This critique of the "New Fascism" is as relevant today as it was in the
time that Rand first presented it. Some writers (e.g., Adam Reed, 26 March
2003, SOLO Yahoo Forum) have argued, however, that Rand's critique was
limited to-and grounded in-the historically specific period of the Kennedy
and Johnson administrations (see, for example, "The Fascist New Frontier,"
in which Rand cites approvingly the similarly constituted critique of New
Leftist Charles A. Reich). But while the world scene has changed
immeasurably in the last 40 years, Rand did not quell her attacks on this
neofascist system in any of her subsequent analyses of the Nixon, Ford,
Carter, or Reagan administrations. Not even the collapse of central planning
and the Soviet Union would have given Rand pause in these attacks, because
neofascism was never about central planning-even if its current court
intellectuals (i.e., the formerly socialist neoconservatives) wish to apply
the precepts of such planning to the task of global nation-building. Rand's
comments focused not on the historical concretes,
but on the principles entailed
in interventionism.
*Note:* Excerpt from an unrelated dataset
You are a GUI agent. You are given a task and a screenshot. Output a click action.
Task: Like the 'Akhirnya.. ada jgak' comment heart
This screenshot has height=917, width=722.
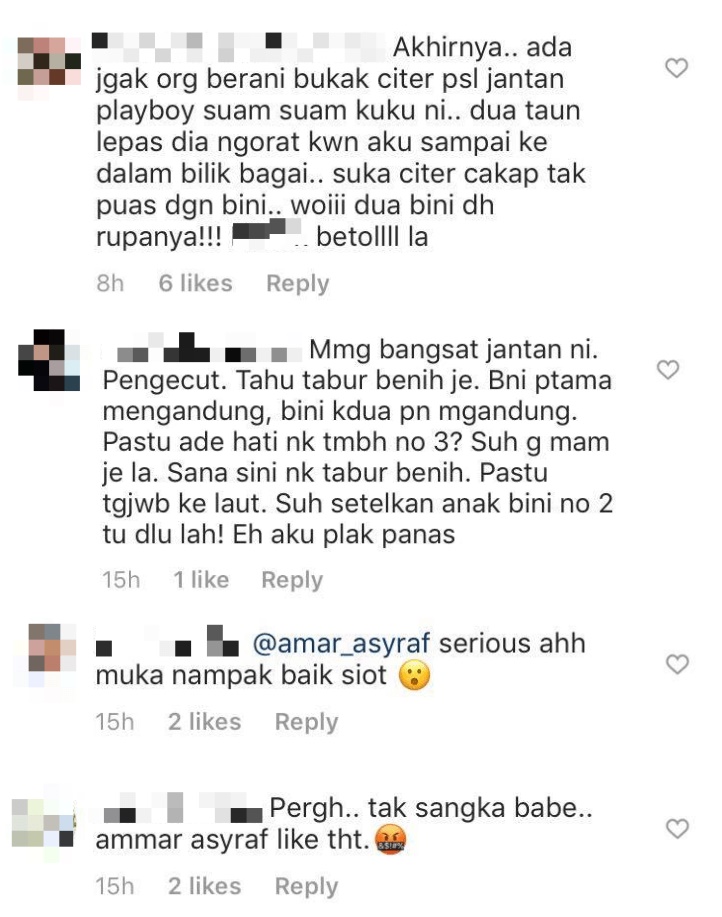[676, 68]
Like Ludwig von Mises and F. A. Hayek, Rand predicted
that the interventionist system would expand its reach, making possible an
ever-deepening social fragmentation among warring foreign and domestic
pressure groups.
Rand never saw the New Fascism-or what the Left had called "socialism for
big business" ("The Moratorium on Brains, Part II")-as authoritarian in
character. For Rand, the real "dividing
line" between neofascism and dictatorship is "freedom of speech," since
"censorship is the tombstone of a free country." This is why she condemned a
"servile press" even more than a "censored press"; the "servile press"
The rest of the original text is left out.